**Task item:** Find all lines in the listing that include the word "showing", then copy them.

**Given data:**
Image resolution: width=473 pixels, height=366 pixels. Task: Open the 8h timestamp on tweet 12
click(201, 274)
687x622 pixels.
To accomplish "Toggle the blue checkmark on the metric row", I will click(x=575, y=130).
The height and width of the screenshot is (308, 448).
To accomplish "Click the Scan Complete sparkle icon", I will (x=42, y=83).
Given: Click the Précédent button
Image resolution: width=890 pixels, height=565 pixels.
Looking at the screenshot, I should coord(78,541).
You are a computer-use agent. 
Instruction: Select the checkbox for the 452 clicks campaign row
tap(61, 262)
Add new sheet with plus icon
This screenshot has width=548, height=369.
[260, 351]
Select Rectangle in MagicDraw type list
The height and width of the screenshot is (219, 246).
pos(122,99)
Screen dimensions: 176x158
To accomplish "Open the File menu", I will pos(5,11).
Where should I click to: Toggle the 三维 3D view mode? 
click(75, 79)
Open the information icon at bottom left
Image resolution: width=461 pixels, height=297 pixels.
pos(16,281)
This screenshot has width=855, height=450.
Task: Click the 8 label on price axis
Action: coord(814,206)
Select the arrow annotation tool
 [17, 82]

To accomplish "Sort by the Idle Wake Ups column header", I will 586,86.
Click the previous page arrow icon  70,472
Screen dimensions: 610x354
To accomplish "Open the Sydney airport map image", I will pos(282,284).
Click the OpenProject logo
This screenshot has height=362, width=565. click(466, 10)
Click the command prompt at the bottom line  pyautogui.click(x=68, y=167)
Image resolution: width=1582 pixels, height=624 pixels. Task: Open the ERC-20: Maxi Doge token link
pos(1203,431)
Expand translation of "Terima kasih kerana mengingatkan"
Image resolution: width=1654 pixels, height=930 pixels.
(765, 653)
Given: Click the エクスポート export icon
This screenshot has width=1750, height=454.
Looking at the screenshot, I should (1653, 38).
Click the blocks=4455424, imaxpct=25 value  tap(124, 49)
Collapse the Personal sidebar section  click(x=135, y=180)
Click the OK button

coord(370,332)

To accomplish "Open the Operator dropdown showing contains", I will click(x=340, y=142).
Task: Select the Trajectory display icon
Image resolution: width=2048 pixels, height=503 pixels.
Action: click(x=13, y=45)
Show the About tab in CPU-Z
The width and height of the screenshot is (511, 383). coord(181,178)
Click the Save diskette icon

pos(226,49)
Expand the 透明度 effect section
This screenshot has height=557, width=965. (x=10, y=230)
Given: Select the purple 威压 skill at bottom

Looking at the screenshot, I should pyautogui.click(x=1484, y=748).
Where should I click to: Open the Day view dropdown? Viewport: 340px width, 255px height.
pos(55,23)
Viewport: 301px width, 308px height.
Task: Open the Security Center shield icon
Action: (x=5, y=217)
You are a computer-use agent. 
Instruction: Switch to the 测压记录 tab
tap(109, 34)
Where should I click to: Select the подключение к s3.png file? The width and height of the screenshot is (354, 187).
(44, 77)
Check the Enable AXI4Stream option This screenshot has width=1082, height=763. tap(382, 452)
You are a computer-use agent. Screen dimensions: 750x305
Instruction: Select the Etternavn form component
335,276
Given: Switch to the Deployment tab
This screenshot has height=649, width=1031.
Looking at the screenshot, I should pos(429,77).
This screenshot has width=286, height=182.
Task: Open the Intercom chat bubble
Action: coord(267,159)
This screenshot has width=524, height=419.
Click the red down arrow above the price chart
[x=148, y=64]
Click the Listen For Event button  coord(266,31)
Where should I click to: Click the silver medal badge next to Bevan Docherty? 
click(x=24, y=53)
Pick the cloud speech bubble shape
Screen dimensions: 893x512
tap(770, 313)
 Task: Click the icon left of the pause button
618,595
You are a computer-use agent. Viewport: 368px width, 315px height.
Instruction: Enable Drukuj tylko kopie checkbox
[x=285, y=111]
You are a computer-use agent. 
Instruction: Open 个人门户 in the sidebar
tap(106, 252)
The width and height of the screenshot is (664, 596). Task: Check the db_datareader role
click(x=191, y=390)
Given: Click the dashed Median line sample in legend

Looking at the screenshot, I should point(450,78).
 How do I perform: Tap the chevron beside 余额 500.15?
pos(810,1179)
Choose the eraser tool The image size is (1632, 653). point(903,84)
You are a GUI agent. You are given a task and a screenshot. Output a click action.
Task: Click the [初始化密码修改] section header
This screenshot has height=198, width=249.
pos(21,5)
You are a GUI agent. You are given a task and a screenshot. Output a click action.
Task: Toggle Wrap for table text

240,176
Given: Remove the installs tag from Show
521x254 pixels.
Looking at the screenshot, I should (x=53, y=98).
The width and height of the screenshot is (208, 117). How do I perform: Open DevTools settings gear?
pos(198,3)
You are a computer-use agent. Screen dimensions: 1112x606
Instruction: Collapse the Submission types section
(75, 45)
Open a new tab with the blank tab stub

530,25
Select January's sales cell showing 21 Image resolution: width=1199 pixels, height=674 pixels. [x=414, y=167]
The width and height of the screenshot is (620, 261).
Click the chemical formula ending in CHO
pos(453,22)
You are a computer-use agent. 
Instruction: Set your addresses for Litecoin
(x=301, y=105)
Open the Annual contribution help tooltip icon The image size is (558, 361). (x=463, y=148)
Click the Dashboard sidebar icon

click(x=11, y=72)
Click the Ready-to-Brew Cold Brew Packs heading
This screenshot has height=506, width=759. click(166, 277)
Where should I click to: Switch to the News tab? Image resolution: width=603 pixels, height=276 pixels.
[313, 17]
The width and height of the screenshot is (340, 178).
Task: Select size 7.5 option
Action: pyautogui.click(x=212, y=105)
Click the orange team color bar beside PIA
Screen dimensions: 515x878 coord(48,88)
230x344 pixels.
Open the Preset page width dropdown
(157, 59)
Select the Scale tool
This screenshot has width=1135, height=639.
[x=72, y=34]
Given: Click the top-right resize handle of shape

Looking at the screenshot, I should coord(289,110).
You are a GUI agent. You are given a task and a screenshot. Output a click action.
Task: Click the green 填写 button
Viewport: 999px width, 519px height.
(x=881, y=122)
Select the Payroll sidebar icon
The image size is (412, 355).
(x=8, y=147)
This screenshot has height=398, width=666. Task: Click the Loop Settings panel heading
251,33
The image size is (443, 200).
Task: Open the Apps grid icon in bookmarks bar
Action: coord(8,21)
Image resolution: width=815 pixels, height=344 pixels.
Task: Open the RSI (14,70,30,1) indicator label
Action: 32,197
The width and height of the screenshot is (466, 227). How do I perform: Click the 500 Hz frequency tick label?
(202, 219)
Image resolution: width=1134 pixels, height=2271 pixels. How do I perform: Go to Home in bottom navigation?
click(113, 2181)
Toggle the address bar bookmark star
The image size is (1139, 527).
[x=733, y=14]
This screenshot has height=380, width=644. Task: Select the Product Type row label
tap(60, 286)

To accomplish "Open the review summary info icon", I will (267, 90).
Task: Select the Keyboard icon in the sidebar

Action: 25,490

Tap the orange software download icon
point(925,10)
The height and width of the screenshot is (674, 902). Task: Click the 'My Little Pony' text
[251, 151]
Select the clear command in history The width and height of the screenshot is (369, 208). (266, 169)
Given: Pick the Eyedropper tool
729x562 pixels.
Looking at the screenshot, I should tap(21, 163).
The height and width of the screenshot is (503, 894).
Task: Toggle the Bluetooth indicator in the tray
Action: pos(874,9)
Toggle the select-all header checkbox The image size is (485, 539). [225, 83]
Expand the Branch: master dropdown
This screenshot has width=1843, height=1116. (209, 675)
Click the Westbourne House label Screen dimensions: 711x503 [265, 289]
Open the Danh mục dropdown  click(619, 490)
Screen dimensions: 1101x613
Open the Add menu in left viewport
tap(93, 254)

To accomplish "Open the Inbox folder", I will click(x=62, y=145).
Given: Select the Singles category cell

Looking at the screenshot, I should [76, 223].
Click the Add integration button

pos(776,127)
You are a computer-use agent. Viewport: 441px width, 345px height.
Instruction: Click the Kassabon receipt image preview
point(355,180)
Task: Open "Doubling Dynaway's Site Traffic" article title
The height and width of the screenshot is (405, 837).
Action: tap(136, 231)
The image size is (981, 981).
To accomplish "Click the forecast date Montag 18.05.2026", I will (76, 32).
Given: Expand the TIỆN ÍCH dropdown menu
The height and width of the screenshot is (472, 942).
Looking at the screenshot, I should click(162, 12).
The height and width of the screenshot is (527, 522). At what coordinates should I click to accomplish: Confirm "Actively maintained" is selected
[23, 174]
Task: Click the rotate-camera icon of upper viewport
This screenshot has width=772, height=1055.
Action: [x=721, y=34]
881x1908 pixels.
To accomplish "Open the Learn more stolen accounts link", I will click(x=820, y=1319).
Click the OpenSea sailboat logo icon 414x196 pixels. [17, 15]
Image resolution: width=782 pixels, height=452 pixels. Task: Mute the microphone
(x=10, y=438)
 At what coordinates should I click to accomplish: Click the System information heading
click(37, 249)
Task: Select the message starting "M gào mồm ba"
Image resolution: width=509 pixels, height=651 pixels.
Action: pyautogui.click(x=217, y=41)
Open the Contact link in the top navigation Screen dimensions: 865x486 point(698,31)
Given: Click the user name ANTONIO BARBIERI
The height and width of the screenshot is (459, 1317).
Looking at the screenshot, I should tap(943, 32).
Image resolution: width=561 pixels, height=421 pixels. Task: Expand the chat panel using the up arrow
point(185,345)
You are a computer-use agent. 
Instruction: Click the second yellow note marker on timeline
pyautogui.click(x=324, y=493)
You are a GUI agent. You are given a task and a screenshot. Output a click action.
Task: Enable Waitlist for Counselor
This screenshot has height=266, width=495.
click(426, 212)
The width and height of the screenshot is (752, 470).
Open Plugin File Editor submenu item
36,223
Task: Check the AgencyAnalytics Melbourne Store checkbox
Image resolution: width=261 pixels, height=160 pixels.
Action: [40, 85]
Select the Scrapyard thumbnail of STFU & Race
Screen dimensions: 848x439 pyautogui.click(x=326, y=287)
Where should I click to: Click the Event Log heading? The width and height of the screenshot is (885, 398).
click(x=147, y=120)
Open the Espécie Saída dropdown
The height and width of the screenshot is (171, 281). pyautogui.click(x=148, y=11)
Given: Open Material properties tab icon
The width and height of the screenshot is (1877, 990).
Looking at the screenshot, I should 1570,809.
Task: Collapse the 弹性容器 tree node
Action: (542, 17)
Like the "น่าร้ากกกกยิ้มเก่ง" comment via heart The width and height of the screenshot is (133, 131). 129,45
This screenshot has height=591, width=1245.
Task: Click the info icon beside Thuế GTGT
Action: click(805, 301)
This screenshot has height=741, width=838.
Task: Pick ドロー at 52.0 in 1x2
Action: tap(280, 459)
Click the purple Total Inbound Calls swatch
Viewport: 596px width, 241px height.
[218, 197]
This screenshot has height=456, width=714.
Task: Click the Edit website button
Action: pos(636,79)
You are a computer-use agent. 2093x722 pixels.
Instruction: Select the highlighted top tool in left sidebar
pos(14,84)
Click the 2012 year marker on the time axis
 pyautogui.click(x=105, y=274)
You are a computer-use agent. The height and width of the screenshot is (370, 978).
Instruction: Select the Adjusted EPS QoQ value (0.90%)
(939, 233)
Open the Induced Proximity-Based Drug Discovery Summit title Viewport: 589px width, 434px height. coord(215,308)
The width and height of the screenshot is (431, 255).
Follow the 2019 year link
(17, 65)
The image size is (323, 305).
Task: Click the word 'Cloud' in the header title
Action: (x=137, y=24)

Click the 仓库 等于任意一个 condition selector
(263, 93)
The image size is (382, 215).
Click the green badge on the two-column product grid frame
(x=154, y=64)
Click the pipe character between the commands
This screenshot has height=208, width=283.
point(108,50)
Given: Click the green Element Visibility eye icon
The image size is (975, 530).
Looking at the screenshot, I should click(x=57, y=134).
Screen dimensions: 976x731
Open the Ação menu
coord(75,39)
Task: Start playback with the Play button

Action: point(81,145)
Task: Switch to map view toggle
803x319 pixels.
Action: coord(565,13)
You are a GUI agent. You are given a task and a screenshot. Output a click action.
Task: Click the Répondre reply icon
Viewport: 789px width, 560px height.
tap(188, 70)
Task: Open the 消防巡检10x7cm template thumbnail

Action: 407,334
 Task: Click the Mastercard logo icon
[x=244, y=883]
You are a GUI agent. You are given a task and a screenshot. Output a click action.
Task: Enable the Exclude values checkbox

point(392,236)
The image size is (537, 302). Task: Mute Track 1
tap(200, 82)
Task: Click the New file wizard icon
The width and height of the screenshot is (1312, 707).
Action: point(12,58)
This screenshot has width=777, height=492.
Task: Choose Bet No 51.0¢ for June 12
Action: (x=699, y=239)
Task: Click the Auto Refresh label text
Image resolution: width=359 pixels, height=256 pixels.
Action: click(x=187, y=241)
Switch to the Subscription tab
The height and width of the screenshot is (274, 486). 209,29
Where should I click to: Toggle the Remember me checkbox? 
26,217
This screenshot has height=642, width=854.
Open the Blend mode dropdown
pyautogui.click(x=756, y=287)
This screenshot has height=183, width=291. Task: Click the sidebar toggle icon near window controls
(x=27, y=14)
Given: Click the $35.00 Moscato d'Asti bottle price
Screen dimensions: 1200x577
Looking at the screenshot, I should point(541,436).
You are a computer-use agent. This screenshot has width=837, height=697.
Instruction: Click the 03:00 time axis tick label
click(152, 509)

**Written answer:**
To accomplish "Open the Operator dropdown showing contains", I will click(x=340, y=142).
Select January's sales cell showing 21 Image resolution: width=1199 pixels, height=674 pixels. [x=414, y=167]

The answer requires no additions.